▶ _Texte fourni_:
Derrière les nombreux rebondissements dramatiques, il y a donc une note d’espoir, une incitation à se dresser contre les rouages décrépits du monde ancien. Près de trente ans après la sortie initiale de Tactics, cette notion reste parfaitement d’actualité. Matsuno lui-même est conscient du potentiel profondément politique de son scénario, qui lui avait alors été inspiré par le climat de morosité du Japon en crise des années 1990. Ainsi affirme-t-il aujourd’hui que cette histoire a une résonance particulière en cette année 2025, « à une époque où les inégalités et les divisions sont toujours profondément inscrites dans notre société ». Et d’évoquer directement la lutte des classes, celle-là même que l’élite veut croire désormais inopérante, tout en sachant qu’elle l’a de toute façon gagnée.

▶ _Données présentées_:
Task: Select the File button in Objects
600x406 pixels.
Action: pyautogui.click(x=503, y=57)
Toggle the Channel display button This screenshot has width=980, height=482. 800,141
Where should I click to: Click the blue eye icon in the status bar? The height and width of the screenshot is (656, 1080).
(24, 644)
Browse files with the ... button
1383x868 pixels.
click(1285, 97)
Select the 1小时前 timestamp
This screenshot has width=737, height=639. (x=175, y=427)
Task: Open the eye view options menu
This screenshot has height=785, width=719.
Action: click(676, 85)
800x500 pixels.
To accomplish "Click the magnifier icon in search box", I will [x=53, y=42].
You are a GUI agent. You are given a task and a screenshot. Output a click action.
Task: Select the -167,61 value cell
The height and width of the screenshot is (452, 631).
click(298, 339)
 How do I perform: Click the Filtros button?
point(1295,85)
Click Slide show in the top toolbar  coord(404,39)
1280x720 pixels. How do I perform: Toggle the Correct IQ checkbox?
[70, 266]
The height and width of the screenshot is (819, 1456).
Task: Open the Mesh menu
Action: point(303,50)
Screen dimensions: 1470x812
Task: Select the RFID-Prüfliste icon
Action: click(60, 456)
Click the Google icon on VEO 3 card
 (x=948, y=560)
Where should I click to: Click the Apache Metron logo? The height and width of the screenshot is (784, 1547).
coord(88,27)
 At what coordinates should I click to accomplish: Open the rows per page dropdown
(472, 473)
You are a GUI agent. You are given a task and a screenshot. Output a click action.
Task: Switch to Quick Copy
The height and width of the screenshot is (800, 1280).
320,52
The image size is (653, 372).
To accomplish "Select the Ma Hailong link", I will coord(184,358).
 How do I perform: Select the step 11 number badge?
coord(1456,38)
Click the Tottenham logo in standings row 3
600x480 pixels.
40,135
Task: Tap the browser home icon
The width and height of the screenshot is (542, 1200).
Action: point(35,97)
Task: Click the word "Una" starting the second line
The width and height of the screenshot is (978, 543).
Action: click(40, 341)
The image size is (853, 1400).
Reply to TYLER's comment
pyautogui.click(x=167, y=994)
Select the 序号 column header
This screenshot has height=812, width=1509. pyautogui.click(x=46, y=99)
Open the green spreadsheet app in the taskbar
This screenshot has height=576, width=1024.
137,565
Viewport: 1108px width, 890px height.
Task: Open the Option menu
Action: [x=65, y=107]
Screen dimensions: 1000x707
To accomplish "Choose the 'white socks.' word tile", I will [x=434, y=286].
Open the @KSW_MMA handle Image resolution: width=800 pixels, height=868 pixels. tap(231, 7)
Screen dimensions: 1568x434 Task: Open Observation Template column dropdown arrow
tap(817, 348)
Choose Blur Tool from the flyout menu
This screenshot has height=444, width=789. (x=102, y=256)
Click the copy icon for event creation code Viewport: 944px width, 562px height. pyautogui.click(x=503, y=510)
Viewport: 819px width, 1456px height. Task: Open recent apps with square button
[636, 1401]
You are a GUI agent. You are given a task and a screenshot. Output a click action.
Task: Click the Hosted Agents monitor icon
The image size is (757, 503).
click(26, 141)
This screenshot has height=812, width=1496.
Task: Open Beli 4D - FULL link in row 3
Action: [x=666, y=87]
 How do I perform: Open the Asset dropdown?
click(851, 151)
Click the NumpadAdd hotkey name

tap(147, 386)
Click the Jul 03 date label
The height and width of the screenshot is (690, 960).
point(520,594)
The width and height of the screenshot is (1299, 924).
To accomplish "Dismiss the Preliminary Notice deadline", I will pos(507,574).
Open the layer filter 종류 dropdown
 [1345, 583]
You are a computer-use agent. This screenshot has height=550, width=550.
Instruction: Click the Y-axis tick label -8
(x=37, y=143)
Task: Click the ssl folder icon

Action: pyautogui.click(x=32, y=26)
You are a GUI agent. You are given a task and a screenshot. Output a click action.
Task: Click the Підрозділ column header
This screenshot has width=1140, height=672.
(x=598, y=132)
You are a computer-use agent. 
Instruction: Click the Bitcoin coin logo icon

▶ _Consignes_:
1. Selon le texte fourni, qu’est-ce qui avait inspiré à Matsuno le scénario de Tactics ?
2. Pourriez-vous recopier la partie du texte fourni qui s’ouvre sur les mots contenant "Derrière les nombreux" et se termine par "toute façon gagnée.", en y renommant "la lutte des classes" en "le combat social" ?
Appuyez-vous uniquement sur le texte fourni, sans recourir aux enregistrements.

▶ _Problèmes résolus_:
1. Le climat de morosité du Japon en crise des années 1990.

2.
Derrière les nombreux rebondissements dramatiques, il y a donc une note d’espoir, une incitation à se dresser contre les rouages décrépits du monde ancien. Près de trente ans après la sortie initiale de Tactics, cette notion reste parfaitement d’actualité. Matsuno lui-même est conscient du potentiel profondément politique de son scénario, qui lui avait alors été inspiré par le climat de morosité du Japon en crise des années 1990. Ainsi affirme-t-il aujourd’hui que cette histoire a une résonance particulière en cette année 2025, « à une époque où les inégalités et les divisions sont toujours profondément inscrites dans notre société ». Et d’évoquer directement le combat social, celle-là même que l’élite veut croire désormais inopérante, tout en sachant qu’elle l’a de toute façon gagnée.